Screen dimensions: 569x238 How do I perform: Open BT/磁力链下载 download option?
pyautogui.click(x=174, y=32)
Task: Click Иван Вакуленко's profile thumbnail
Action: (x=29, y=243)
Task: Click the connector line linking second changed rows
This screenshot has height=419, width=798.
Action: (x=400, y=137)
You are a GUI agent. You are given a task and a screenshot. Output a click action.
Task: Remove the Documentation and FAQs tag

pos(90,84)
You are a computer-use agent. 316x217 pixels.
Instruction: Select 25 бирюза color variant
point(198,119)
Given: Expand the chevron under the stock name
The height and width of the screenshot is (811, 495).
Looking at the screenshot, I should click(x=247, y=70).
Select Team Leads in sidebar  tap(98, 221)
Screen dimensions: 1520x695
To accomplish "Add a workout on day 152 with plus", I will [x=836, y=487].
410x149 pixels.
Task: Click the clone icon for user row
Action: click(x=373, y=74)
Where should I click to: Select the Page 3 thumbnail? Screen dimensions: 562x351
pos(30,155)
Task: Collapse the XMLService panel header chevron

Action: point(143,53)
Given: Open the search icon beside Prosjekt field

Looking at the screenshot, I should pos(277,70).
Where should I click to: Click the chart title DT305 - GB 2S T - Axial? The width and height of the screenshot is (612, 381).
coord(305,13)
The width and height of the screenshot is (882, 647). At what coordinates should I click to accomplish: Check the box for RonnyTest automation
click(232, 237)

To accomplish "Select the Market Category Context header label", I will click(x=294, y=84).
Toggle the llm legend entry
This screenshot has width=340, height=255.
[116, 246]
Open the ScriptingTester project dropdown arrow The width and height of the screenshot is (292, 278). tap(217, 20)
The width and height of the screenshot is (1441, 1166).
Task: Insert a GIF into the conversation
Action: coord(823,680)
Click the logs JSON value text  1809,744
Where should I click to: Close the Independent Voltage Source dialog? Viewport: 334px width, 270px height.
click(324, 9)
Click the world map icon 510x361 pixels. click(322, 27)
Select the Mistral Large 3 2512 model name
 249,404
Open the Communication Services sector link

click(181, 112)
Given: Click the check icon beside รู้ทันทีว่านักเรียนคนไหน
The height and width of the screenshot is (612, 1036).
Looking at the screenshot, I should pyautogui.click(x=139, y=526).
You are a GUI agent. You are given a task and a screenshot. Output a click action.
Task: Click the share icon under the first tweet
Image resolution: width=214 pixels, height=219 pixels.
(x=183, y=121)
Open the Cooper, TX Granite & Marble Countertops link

·····

■ **WORK ORDER**: The material above must be returned word for word, complete.

■ **RESPONSE AREA**:
Screen dimensions: 569x238 How do I perform: Open BT/磁力链下载 download option?
pyautogui.click(x=174, y=32)
Task: Click Иван Вакуленко's profile thumbnail
Action: (x=29, y=243)
Task: Click the connector line linking second changed rows
This screenshot has height=419, width=798.
Action: (x=400, y=137)
You are a GUI agent. You are given a task and a screenshot. Output a click action.
Task: Remove the Documentation and FAQs tag

pos(90,84)
You are a computer-use agent. 316x217 pixels.
Instruction: Select 25 бирюза color variant
point(198,119)
Given: Expand the chevron under the stock name
The height and width of the screenshot is (811, 495).
Looking at the screenshot, I should click(x=247, y=70).
Select Team Leads in sidebar  tap(98, 221)
Screen dimensions: 1520x695
To accomplish "Add a workout on day 152 with plus", I will [x=836, y=487].
410x149 pixels.
Task: Click the clone icon for user row
Action: click(x=373, y=74)
Where should I click to: Select the Page 3 thumbnail? Screen dimensions: 562x351
pos(30,155)
Task: Collapse the XMLService panel header chevron

Action: point(143,53)
Given: Open the search icon beside Prosjekt field

Looking at the screenshot, I should pos(277,70).
Where should I click to: Click the chart title DT305 - GB 2S T - Axial? The width and height of the screenshot is (612, 381).
coord(305,13)
The width and height of the screenshot is (882, 647). At what coordinates should I click to accomplish: Check the box for RonnyTest automation
click(232, 237)

To accomplish "Select the Market Category Context header label", I will click(x=294, y=84).
Toggle the llm legend entry
This screenshot has width=340, height=255.
[116, 246]
Open the ScriptingTester project dropdown arrow The width and height of the screenshot is (292, 278). tap(217, 20)
The width and height of the screenshot is (1441, 1166).
Task: Insert a GIF into the conversation
Action: coord(823,680)
Click the logs JSON value text  1809,744
Where should I click to: Close the Independent Voltage Source dialog? Viewport: 334px width, 270px height.
click(324, 9)
Click the world map icon 510x361 pixels. click(322, 27)
Select the Mistral Large 3 2512 model name
 249,404
Open the Communication Services sector link

click(181, 112)
Given: Click the check icon beside รู้ทันทีว่านักเรียนคนไหน
The height and width of the screenshot is (612, 1036).
Looking at the screenshot, I should pyautogui.click(x=139, y=526).
You are a GUI agent. You are given a task and a screenshot. Output a click action.
Task: Click the share icon under the first tweet
Image resolution: width=214 pixels, height=219 pixels.
(x=183, y=121)
Open the Cooper, TX Granite & Marble Countertops link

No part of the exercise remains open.